EXERCISE DESCRIPTION: Look through the listing below and write out exactly the lines from the line with "PRIRODA (21, 2072)" to the line with "NASLOVNE (34, 87)", both included, and no others.

PROVIDED ENTRIES:
=== Begin Enclosure ===

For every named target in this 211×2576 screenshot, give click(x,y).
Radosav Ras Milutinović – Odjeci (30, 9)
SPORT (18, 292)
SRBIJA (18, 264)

=== End Enclosure ===
=== Begin Enclosure ===

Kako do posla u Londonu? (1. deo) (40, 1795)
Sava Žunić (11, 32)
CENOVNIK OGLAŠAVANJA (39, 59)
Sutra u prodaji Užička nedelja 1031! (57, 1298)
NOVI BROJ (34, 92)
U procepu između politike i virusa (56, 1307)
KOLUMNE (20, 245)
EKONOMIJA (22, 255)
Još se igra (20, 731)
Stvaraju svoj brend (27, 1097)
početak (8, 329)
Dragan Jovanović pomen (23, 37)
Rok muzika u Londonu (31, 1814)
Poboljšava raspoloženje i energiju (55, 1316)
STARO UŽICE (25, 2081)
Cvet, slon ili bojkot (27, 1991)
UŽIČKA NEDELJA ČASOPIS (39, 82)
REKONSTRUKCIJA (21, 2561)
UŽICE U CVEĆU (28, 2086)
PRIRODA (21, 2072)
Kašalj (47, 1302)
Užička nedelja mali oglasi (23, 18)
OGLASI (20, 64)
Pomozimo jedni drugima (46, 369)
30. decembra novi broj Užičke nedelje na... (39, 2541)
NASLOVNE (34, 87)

=== End Enclosure ===

COMPLETED EXERCISE:
PRIRODA (21, 2072)
Kašalj (47, 1302)
Užička nedelja mali oglasi (23, 18)
OGLASI (20, 64)
Pomozimo jedni drugima (46, 369)
30. decembra novi broj Užičke nedelje na... (39, 2541)
NASLOVNE (34, 87)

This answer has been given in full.